Le raisonnement de la Cour mérite examen au regard des principes de la compétence. La qualification de dommage de travaux publics est traditionnellement soumise à trois critères. Il faut un ouvrage public, un fait d’exploitation ou de travaux, et un lien de causalité. La décision constate aisément la présence d’un ouvrage public, le câble de distribution. Elle retient un “fait d’exploitation lié au fonctionnement du service”. Cette assimilation du simple contact accidentel à un fait d’exploitation peut être discutée. La jurisprudence administrative exige habituellement un fait positif d’exploitation. Un accident causé par la seule présence de l’ouvrage pourrait relever de la responsabilité du fait des choses. La Cour écarte cependant cette voie sans approfondissement. Son interprétation extensive du domaine des travaux publics assure une unité de juridiction pour ce type de sinistre. Elle évite un éclatement des procédures contre le gestionnaire public. La solution garantit l’application d’un régime de responsabilité spécifique et potentiellement plus favorable à la réparation.
La portée de l’arrêt concerne la délimitation des compétences entre ordres juridictionnels. En affirmant que “peu important la qualité de personne morale de droit privé de la SA ERDF”, la Cour rappelle un principe constant. La nature des activités exercées prime sur le statut de la personne pour déterminer la compétence. Le gestionnaire agit ici en tant qu’exploitant d’un service public concédé. Ses activités relèvent donc du droit administratif. Cette solution s’inscrit dans une jurisprudence bien établie. Elle prévient tout risque de forum shopping par les victimes. L’arrêt clarifie également le sort des tiers non usagers. Il étend la compétence administrative au-delà des seules relations de service public. Une certaine insécurité procédurale peut toutefois en résulter pour les victimes. Elles devront désormais engager deux actions distinctes devant deux ordres différents. L’efficacité de la réparation pourrait s’en trouver affectée.

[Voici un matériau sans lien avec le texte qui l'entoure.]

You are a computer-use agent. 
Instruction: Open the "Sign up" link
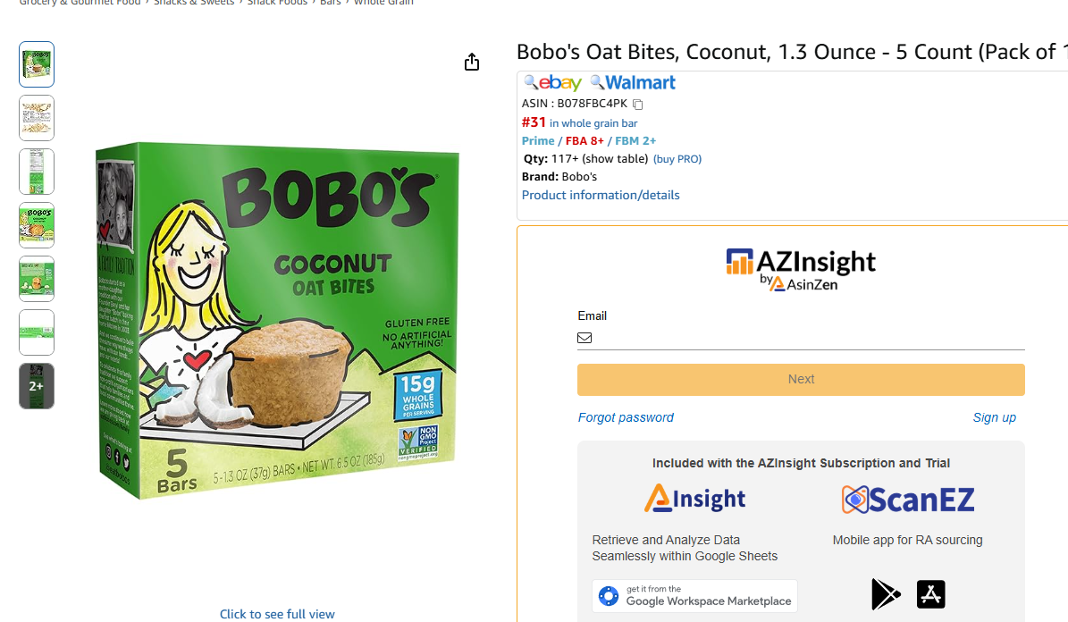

La Cour confirme par ailleurs le rejet des demandes de provision. Elle adopte les motifs du premier juge sur l’existence d’une “contestation sérieuse”. Cette notion, propre au référé, permet au juge de refuser une mesure urgente lorsque le droit n’est pas clair. La multiplicité des responsabilités potentièles justifie ici cette appréciation. La Cour valide une interprétation restrictive des pouvoirs du juge des référés. Elle rappelle que celui-ci ne peut préjuger du fond du litige. Le refus de provision n’est donc pas une anticipation sur la responsabilité définitive. Il traduit simplement l’impossibilité de trancher une question complexe en procédure accélérée. Cette prudence est conforme à la fonction du référé. Elle évite de créer un préjugé favorable ou défavorable pour la suite de l’instance. La solution préserve les droits de la défense et l’équilibre des débats au fond.